This commit provides an alternative implementation for a
long → decimal conversion.
The main difference is that it uses an algorithm pulled from
https://github.com/jeaiii/itoa.
The source there is C++, it was converted by hand to C for
inclusion with this gem.
jeaiii's algorithm is covered by the MIT License, see source code.
On addition this version now also generates the string directly into
the fbuffer, foregoing the need to run a separate memory copy.
As a result, I see a speedup of 32% on Apple Silicon M1 for an
integer set of benchmarks.
This commit provides an alternative implementation for a float → decimal conversion.

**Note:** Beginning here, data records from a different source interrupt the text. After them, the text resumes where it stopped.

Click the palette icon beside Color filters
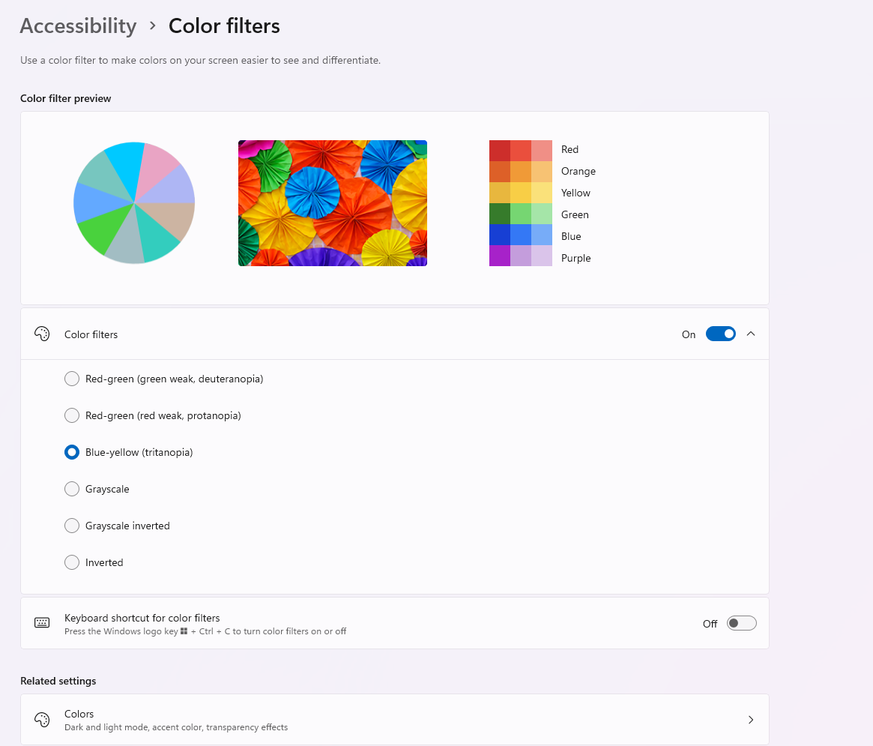 pyautogui.click(x=41, y=334)
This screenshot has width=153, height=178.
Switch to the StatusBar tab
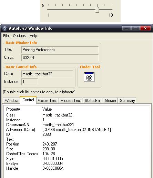(93, 101)
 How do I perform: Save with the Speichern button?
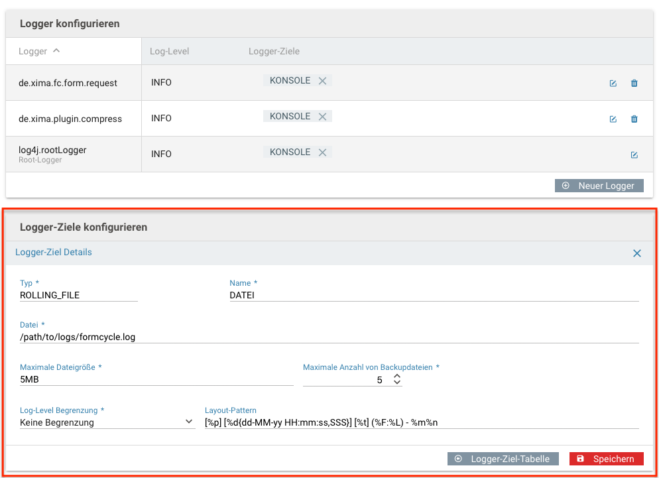point(606,459)
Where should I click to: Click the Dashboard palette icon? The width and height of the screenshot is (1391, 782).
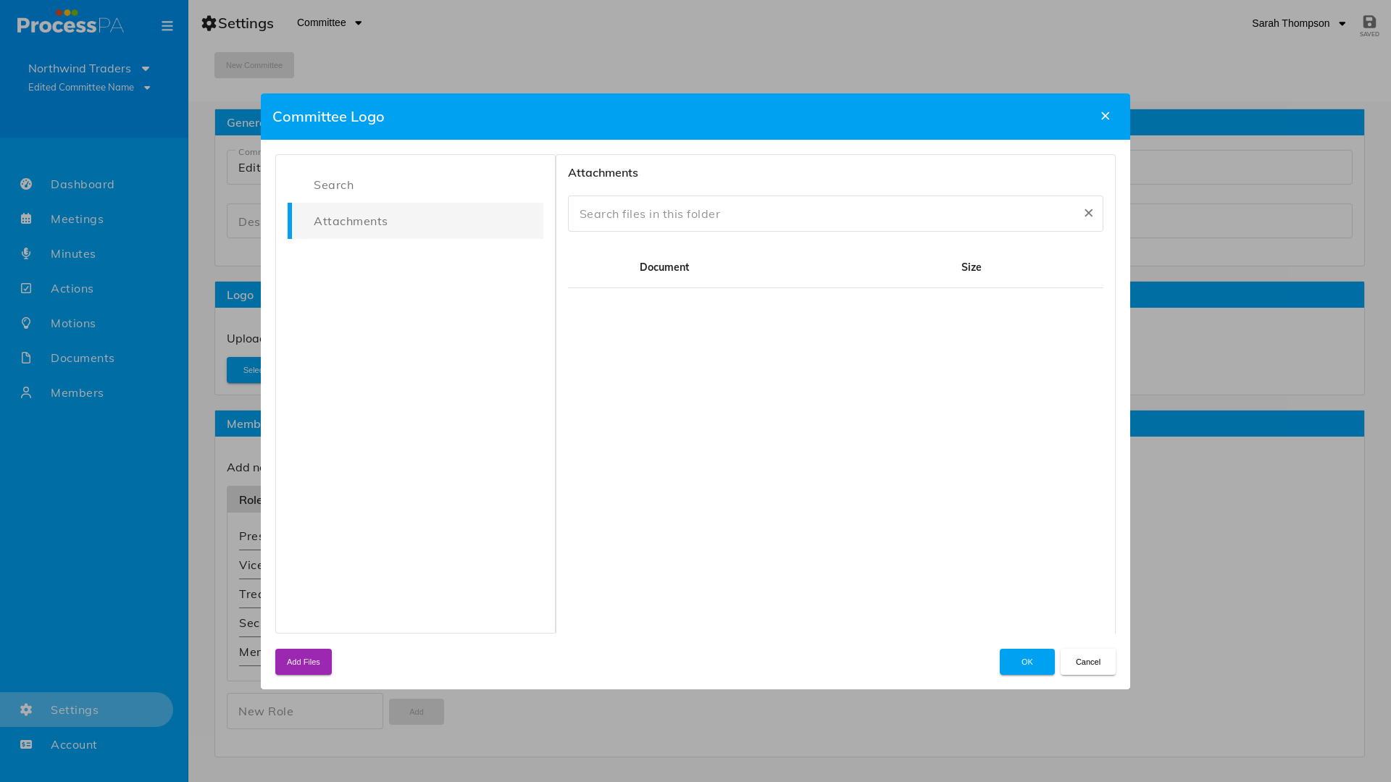pos(26,184)
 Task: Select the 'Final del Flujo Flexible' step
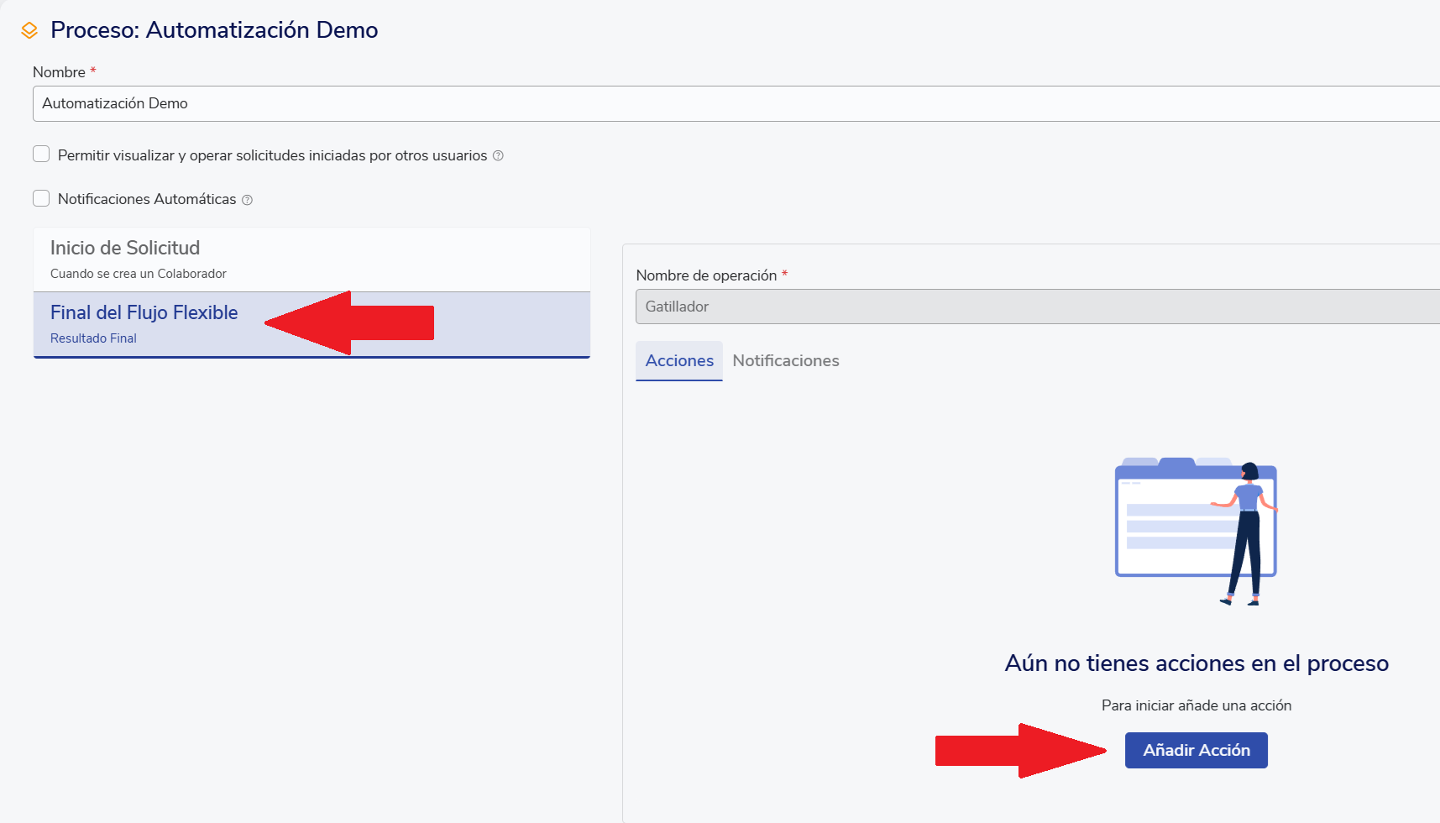coord(144,313)
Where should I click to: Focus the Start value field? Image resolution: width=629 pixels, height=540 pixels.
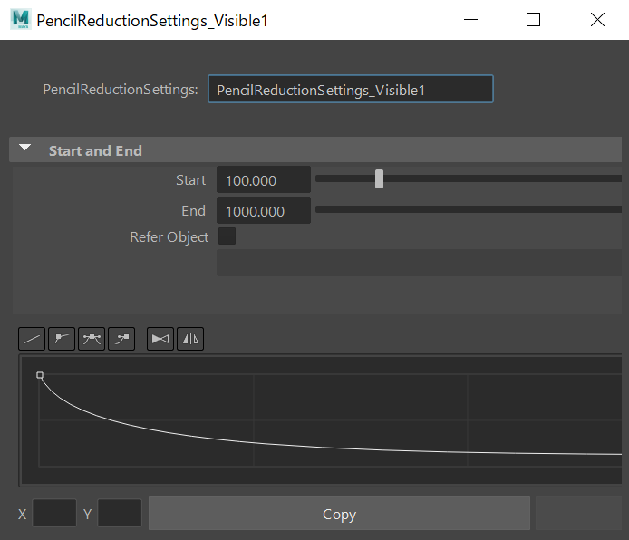point(263,180)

It integrates a C implementation of Fabian Loitsch's Grisu-algorithm [[pdf]](http://florian.loitsch.com/publications/dtoa-pldi2010.pdf), extracted from https://github.com/night-shift/fpconv. The relevant files are added in this PR, they are, as is all of https://github.com/night-shift/fpconv, available under a MIT License.

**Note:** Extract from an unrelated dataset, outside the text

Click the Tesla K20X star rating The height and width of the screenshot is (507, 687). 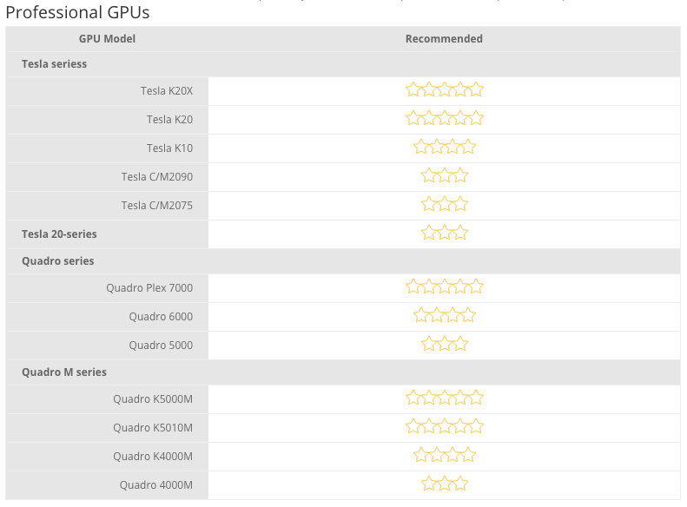pos(445,89)
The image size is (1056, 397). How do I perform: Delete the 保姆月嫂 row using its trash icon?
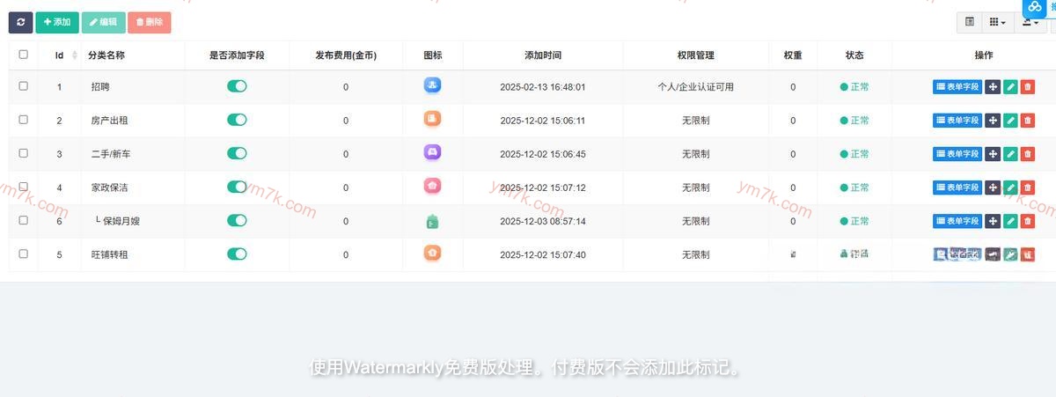1027,221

As a result, I see a speedup of 900% on Apple Silicon M1 for a float set of benchmarks.
floats don't have a single correct string representation: a float like `1000.0` can be represented as "1000", "1e3", "1000.0" (and more).
The Grisu algorithm converts floating point numbers to an optimal decimal string representation without loss of precision. As a result, a float that is exactly an integer (like `Float(10)`) will be converted by that algorithm into `"10"`. While technically correct – the JSON format treats floats and integers identically –, this differs from the current behaviour of the `"json"` gem. To address this, the integration checks for that case, and explicitely adds a ".0" suffix in those cases.
This is sufficient to meet all existing tests; there is, however, a chance that the current implementation and this implementation occasionally encode floats differently.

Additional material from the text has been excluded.